I read with great interest the excellent work of Talukdar et al. (1), in which the authors demonstrate that melanoma differentiation associated gene-9 (MDA-9)/Syntenin (syndecan binding protein; SDCBP) regulates protective autophagy in glioblastoma stem cells (GSCs) through two cascades: First, the complex composed of MDA-9/Syntenin and focal adhesion kinase (FAK) increases phosphorylated Bcl-2 via PKCα, and, second, EGFR activated by the complex of MDA-9/Syntenin and FAK induces autophagy-related molecules such as Atg5, LC-3, and Lamp1 (1). Anoikis resistance is one of the hallmarks of cancer, which is essential for circulating tumor cells to persistently survive in the bloodstream and to exhibit the colonization/proliferation in the premetastatic niche (the favorable microenvironment for undifferentiated tumor-initiating cells to potentially form the distant metastatic disease) (2).

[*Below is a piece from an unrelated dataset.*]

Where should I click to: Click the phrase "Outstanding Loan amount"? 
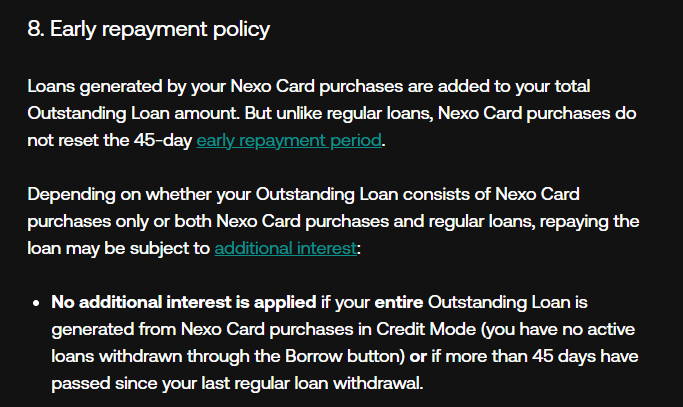(133, 113)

Although shRNA-mediated depletion of MDA-9/Syntenin exhibited an increased number of autophagosomes regardless of EGFR mutations in GSCs (1), it seems to be important to evaluate mitophagy, selective autophagy-dependent degradation of dysfunctional mitochondria generating reactive oxygen species (ROS). Mitophagy is mainly regulated by the PINK1/Parkin axis. Accumulated PINK1 on the outer mitochondrial membrane (OMM) of depolarized mitochondria results in impaired PARL-mediated PINK1 cleavage, which leads to the recruitment of Parkin. Mitochondria-localized Parkin promotes ubiquitination of OMM-associated proteins, which causes binding with p62/SQSTM1 (3, 4). Moreover, Parkin can also interact with Ambra1, which in turn activates PI3K to facilitate mitophagy (4). Remarkably, mounting evidence suggests that mitophagy in cancer stem-like cells (CSCs) brings about therapeutic resistance partly due to reduced cytotoxic ROS (5, 6). There are several methods to evaluate mitophagy, including observation of mitochondria in the autophagosomes/autolysosomes with transmission electron microscopy and fluorescent double staining using GFP-LC3 and MitoTracker Red in live cells. Notably, Western blotting analysis of OMM-associated proteins such as Tom20 and Mitofusin is likely to cause misinterpretation. After all, they are preferentially degraded by the proteasome/lysosome cascade.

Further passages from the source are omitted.